Yesterday I committed and tagged the first release of Rosella. Rosella is a collection of libraries to help enable the use of common patterns and best practices in Parrot.

The Rosella release targets the 3.3 version of Parrot, however future releases will not target every supported release of Parrot. Instead, I will cut a Rosella release when we’ve had enough changes and new additions to warrant one. Rosella releases will always target a stable Parrot release.

This first “official” version of Rosella is in many ways a prototype. Besides some of the testing tools, I am not aware of anybody who is using Rosella in their projects. I am very interested in hearing suggestings about new features, reports of bugs or problems, and any other feedback that people may have about the project or its component libraries. Nothing is set in stone with Rosella, and if I need to make semantic changes or API changes to better suit the needs of the users, I will gladly do that.

Also, contributions are always welcome!

The first Rosella release ships with 9 stable libraries:

  1. Core: The central library that implements standard constructors, among other things.
  2. Action: A library to implement Actions, which are similar to the Command pattern.
  3. Container: A dependency injection, inversion of control container library.
  4. Event: An implementation of the publish/subscribe pattern
  5. Proxy: A library for implementing and constructing custom-purpose proxy objects.
  6. Winxed: A library for porting some common build infrastructure to Winxed.
  7. Test: A library for xUnit-style unit testing
  8. Harness: A library for implementing a TAP harness
  9. MockObject: An implementation of mock objects for Parrot.

See the Rosella website for more details and code examples for each of these.

In addition, the project ships with a handful of unstable prototype libraries:

  1. Query: A library of higher-order functions, similar to System.Linq from C#.
  2. Path: A library for traversing nested aggregates by path strings.
  3. Contract: A library for adding assertions and contract-like behaviors to programs.
  4. Decorate: An implementation of the decorator pattern.
  5. Memoize: A library to cache results from common functions.

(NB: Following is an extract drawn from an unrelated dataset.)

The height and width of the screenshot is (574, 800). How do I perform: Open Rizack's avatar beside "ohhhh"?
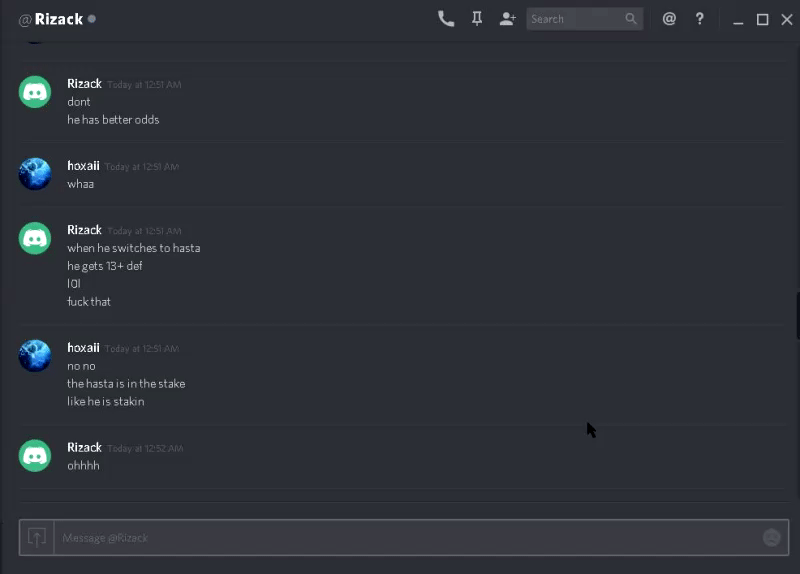click(x=35, y=456)
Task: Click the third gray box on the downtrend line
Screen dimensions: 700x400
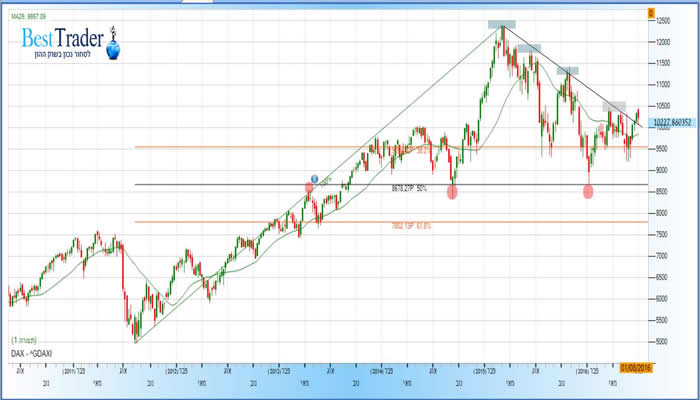Action: [568, 71]
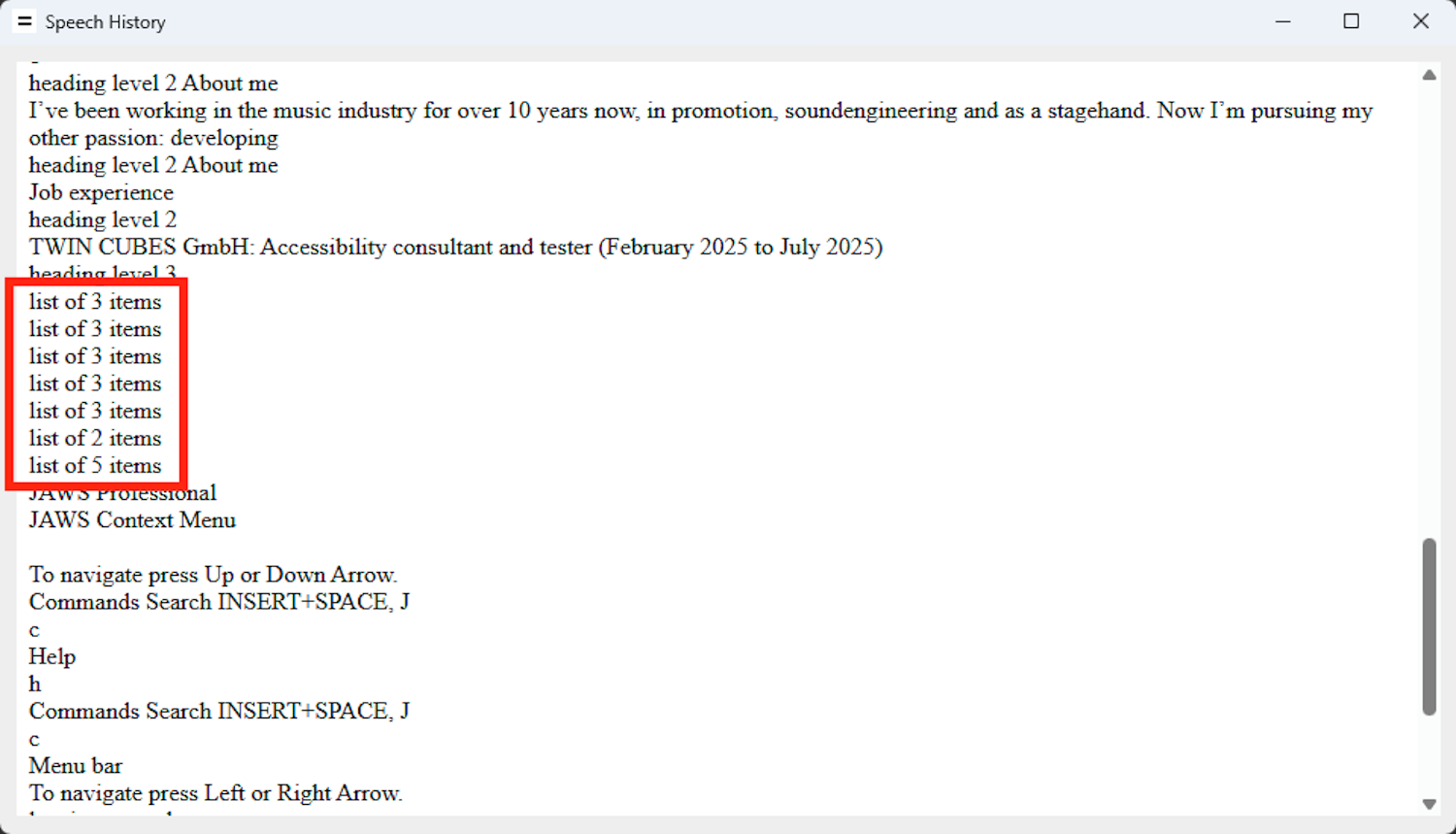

Here, “unstable” means that these libraries should be usable for some situations, but are undocumented, untested, incomplete, and mostly available as a curiosity. If you want more information about any of these unstable libraries, or have feedback about them, I am always happy to chat about it.

I don’t have any plans or estimates for the next Rosella release. It could happen at any time when I think Rosella has made enough progress to warrant one. Of course, since I’ve put in the effort to upgrade the build infrastructure now, it’s absurdly easy to make a new release when I decide it is time.